Como: scuola, non si apre
La rabbia dei ragazzi
«Fateci tornare»

Anche seconde e terze medie da lunedì dovranno restare a casa per la zona rossa. Al Setificio banchi e lezioni all’aperto per protesta

«Finiremo il liceo in camera nostra?». La domanda, scritta su un cartellone portato in piazza Volta durante la protesta degli studenti, al momento non ha una risposta. Certo, con l’ingresso della Lombardia in zona rossa, il rientro a scuola per le superiori si allontana ancora di più. Non solo, insieme a loro, da lunedì cominceranno la didattica a distanza anche i ragazzi di seconda e terza media. Resteranno in presenza, invece, tutti gli altri.

«Siamo pronti – commenta con amarezza la preside dell’istituto comprensivo Como Rebbio Daniela De Fazio – però mi dispiace perché la scuola stava funzionando, i contagi sono pochissimi e non c’erano problemi. Per questo, ritengo sia una decisione ingiusta poiché il problema è all’esterno, non all’interno degli istituti. Per i ragazzi sarà un colpo duro da reggere perché ci tengono molto a venire in aula: stiamo provocando un malessere a un’intera generazione, che non potrà essere curato o sradicato».

Le nuove indicazioni

Come confermato da una nota del Ministero dell’Istruzione diffusa nel pomeriggio, nelle aree italiane caratterizzate da uno scenario di “massima gravità e da un livello di rischio alto”, cioè le zone rosse come la Lombardia, «restano in presenza i servizi educativi per l’infanzia, la primaria e il primo anno della secondaria di primo grado.
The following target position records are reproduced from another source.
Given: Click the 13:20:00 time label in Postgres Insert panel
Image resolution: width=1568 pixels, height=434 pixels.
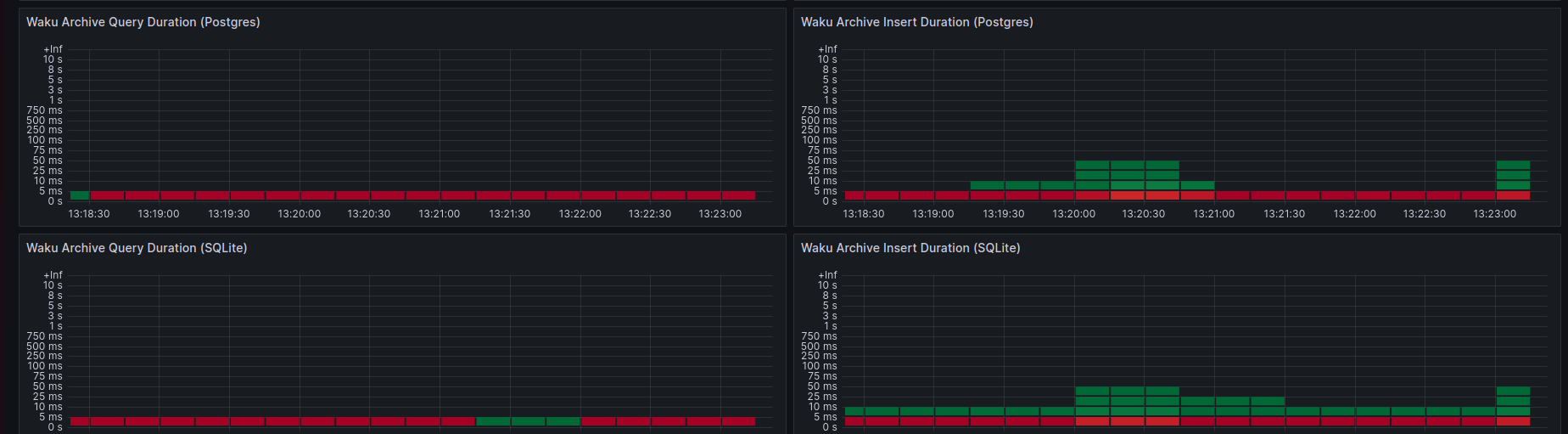Looking at the screenshot, I should (1073, 214).
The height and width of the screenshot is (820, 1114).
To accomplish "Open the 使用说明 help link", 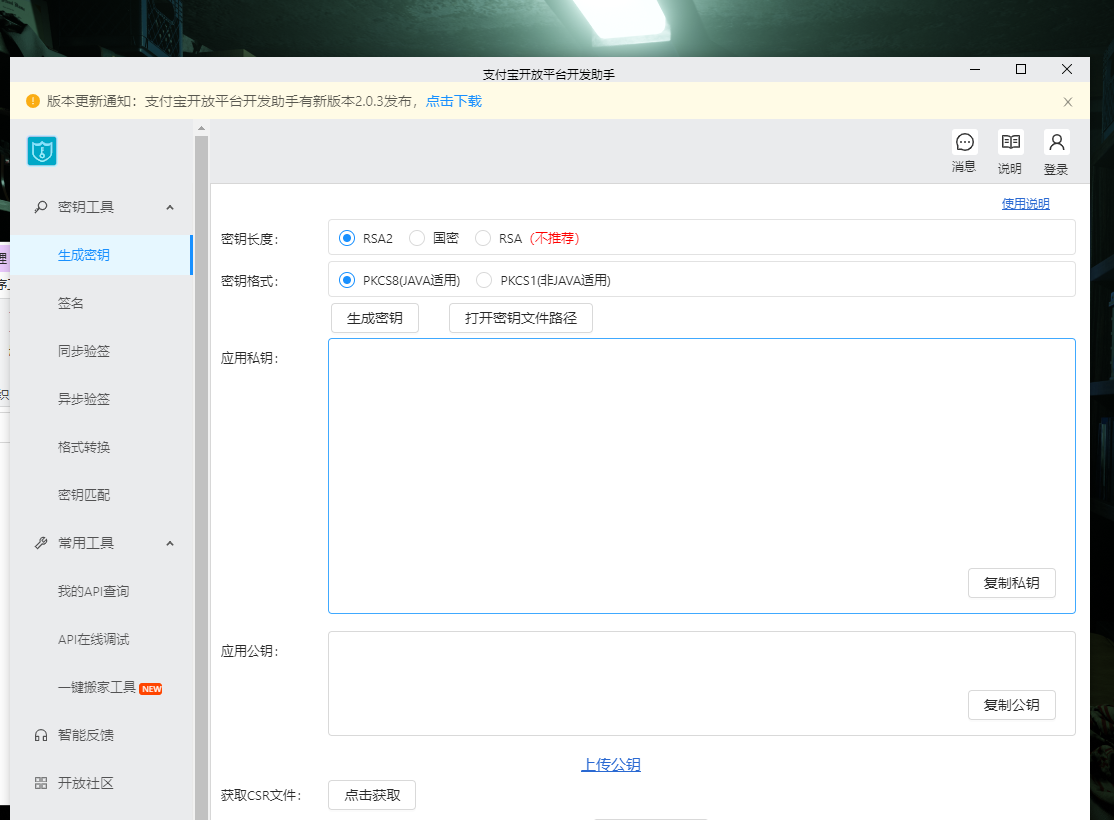I will 1025,203.
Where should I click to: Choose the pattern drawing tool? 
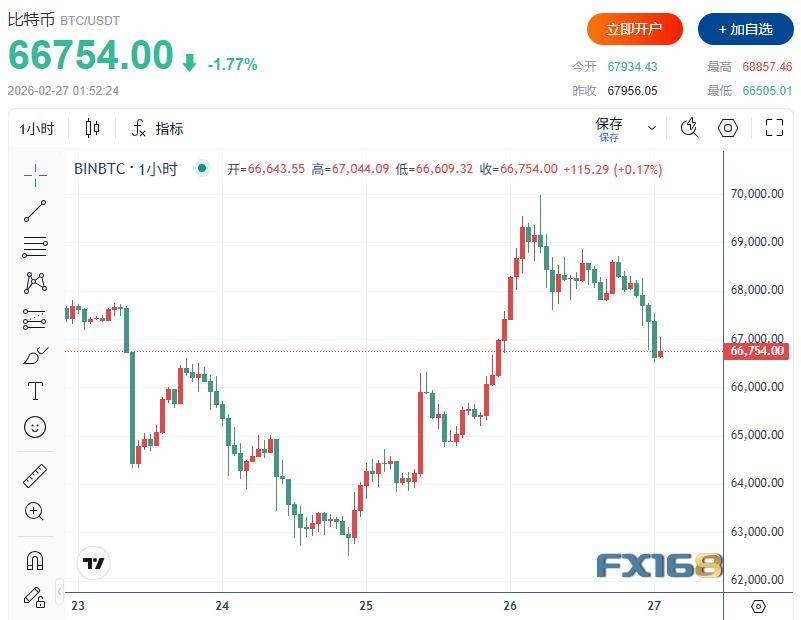[x=35, y=283]
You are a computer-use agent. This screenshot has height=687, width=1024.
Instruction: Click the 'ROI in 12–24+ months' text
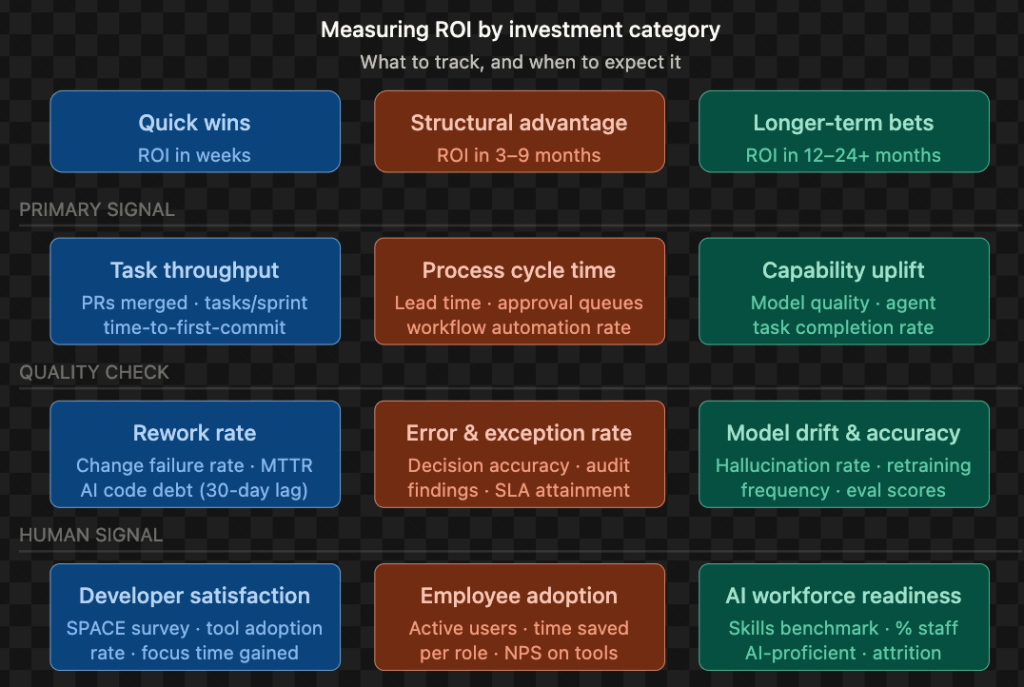[843, 155]
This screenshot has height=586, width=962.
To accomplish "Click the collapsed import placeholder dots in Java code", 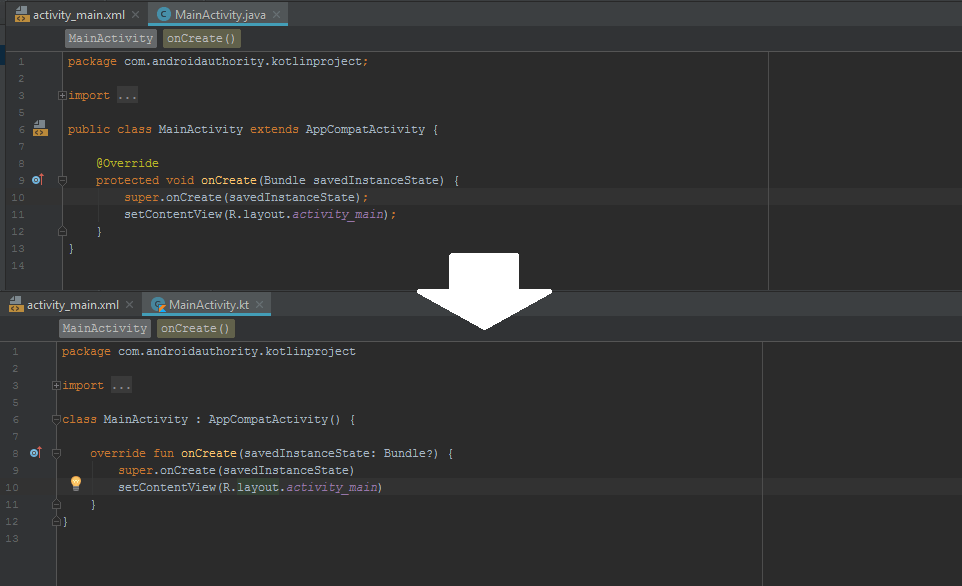I will point(126,95).
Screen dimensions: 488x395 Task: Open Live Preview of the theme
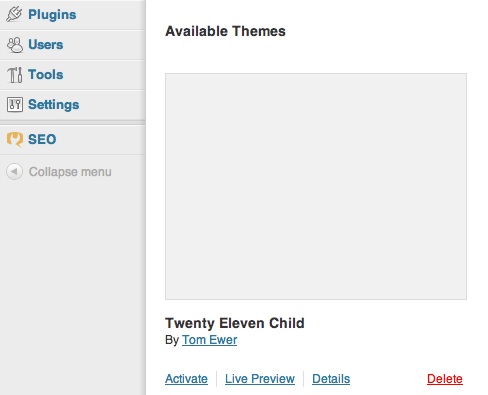[x=260, y=379]
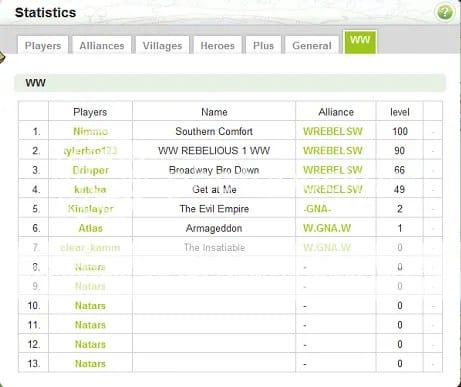Open player Nimmo's profile link
Screen dimensions: 461x387
90,131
Le attività didattiche in tutti gli altri casi si svolgeranno esclusivamente con modalità a distanza». Resta comunque salva la possibilità, come accade ora, «di svolgere attività in presenza qualora sia necessario l’uso di laboratori o per garantire l’effettiva inclusione scolastica degli alunni con disabilità e in generale con bisogni educativi speciali».
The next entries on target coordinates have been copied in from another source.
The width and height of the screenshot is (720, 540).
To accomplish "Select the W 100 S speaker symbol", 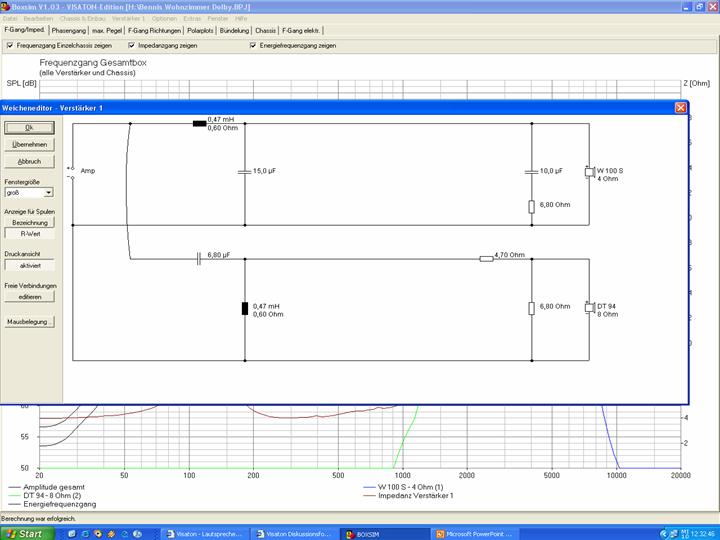I will pyautogui.click(x=589, y=172).
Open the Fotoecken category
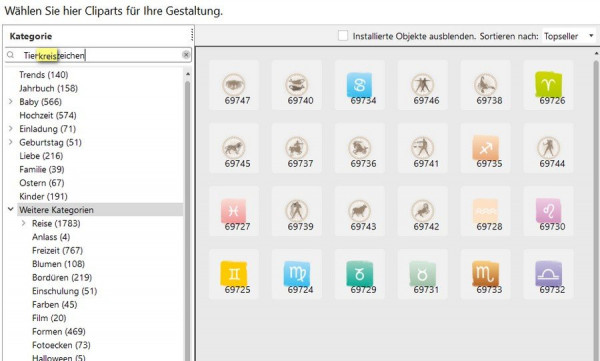This screenshot has height=361, width=600. (61, 345)
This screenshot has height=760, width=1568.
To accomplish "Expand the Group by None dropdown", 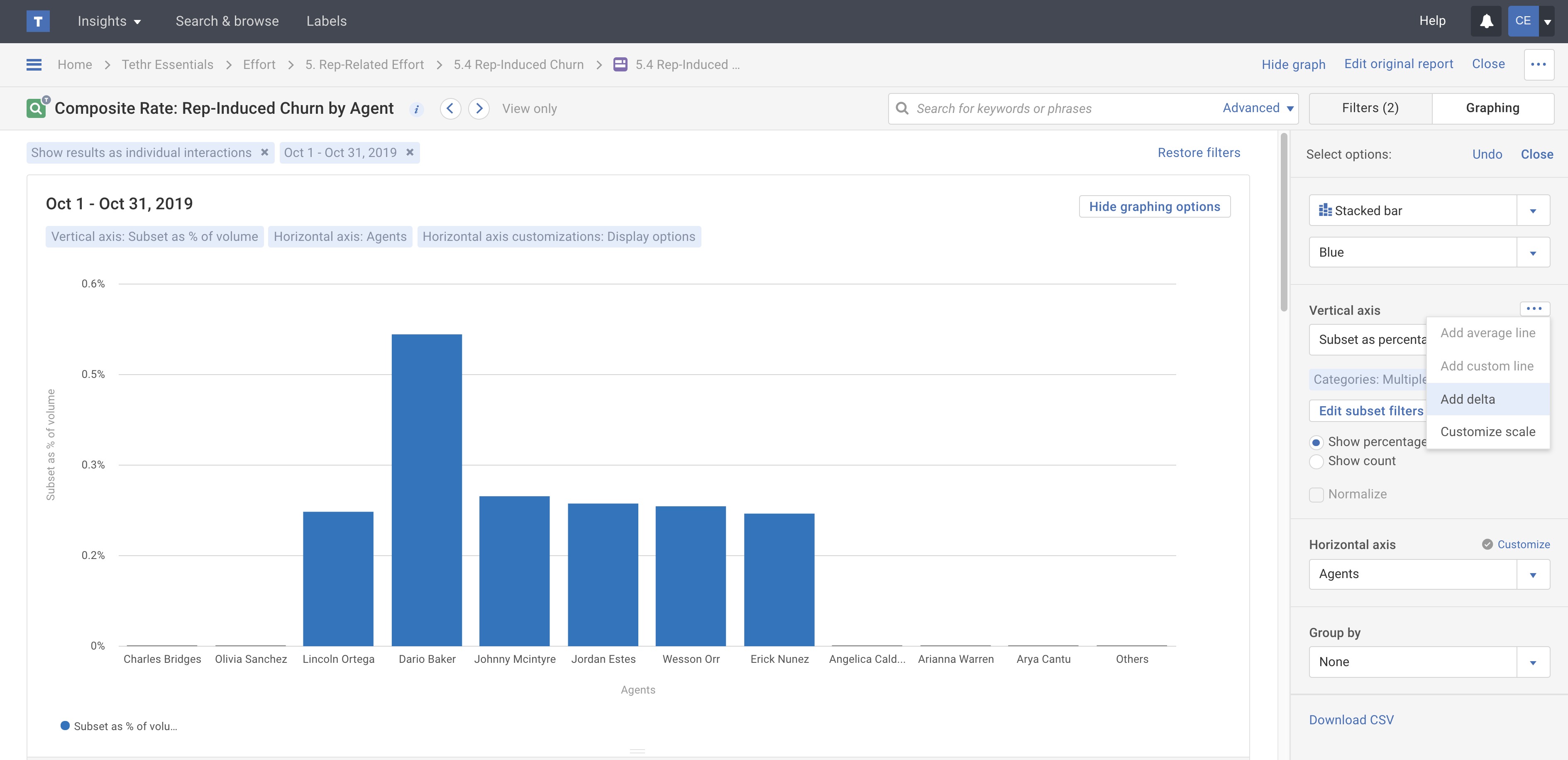I will coord(1533,662).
Ieri mattina, per ribadire la loro voglia di tornare in aula, sono scesi in piazza, mantenendo le distanze e con la mascherina, gli studenti delle superiori lariane: una settantina circa i partecipanti al presidio organizzato dall’Unione degli studenti in piazza Volta. Tanti gli striscioni appesi, fra cui “Diritto allo studio subito” e “Più trasporti per un rientro sicuro a scuola”.
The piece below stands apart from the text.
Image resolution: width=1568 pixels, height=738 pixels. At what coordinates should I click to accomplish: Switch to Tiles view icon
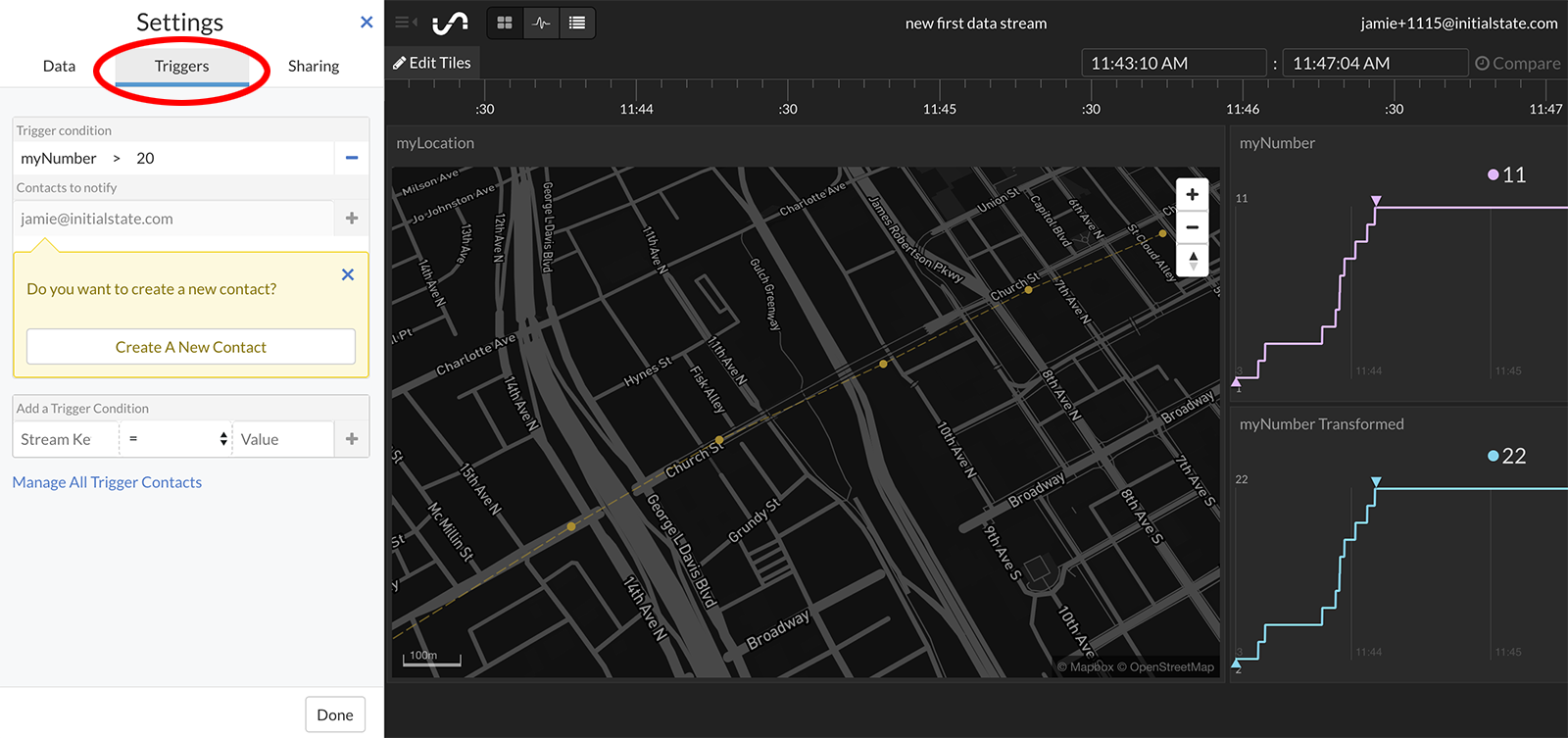(505, 23)
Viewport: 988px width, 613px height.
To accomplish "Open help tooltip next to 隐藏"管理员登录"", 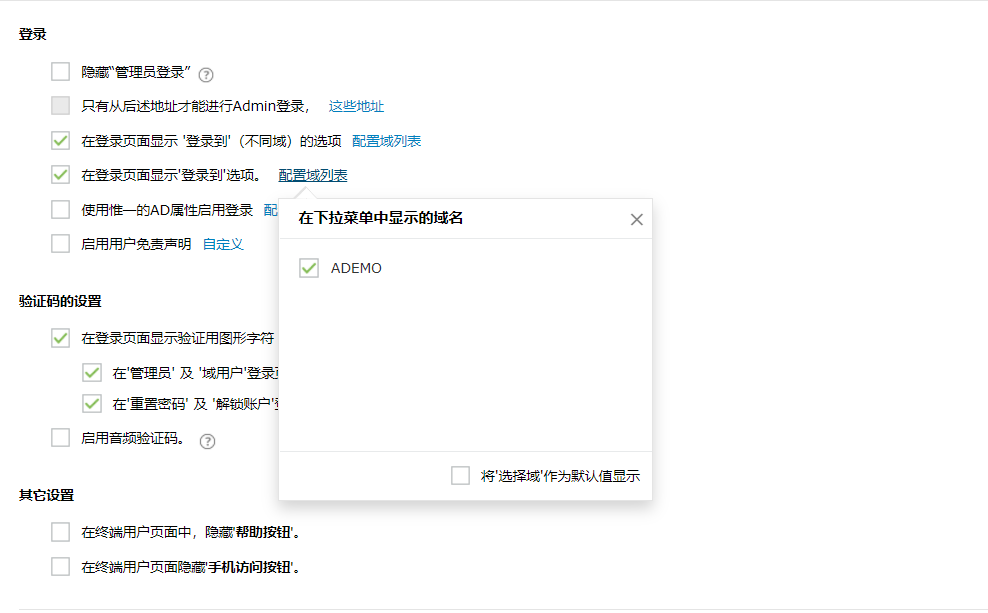I will coord(206,72).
Fra i punti sollevati, oltre al ritorno in presenza, ci sono stati il trasporto, la salute mentale e lo stato degli edifici scolastici cittadini. «Ci vuole una rivoluzione dei mezzi affinché siano pubblici, gratuiti e soprattutto sostenibili – è la posizione di Carlo Dominioni, iscritto al Ciceri –, è inaccettabile che il Governo e le istituzioni, nel giro di questi mesi, abbiano solo reiterato la distruzione della nostra mobilità. Noi a scuola ci vogliamo tornare con i mezzi pubblici, il distanziamento e la mascherina».

La socialità manca

Le richieste si concentrano pure sugli spazi: per i partecipanti al presidio, dove non ci sono vanno creati, sfruttando per uso didattico magari le strutture inutilizzate.

«Siamo soddisfatti – commenta Margherita Balestrini, dell’Uds Como e studentessa del Volta – si vede la voglia di tornare in classe. Ho rivisto alcuni miei compagni che non vedevo da febbraio: la socialità manca».

Iniziativa originale anche al Setificio, partita da alcuni studenti, condivisa con i docenti e autorizzata dal preside Roberto Peverelli. L’obiettivo era lo stesso: manifestare la propria volontà di tornare a scuola. Così, in quindici (di cui tredici iscritti all’indirizzo scientifico) si sono seduti ai propri banchi, collocati all’esterno dell’istituto, e hanno seguito le lezioni, monitorati dai docenti. «Tutto è avvenuto rispettando il dovuto distanziamento e utilizzando le mascherine – spiega Peverelli – e credo sia stata un’idea positiva».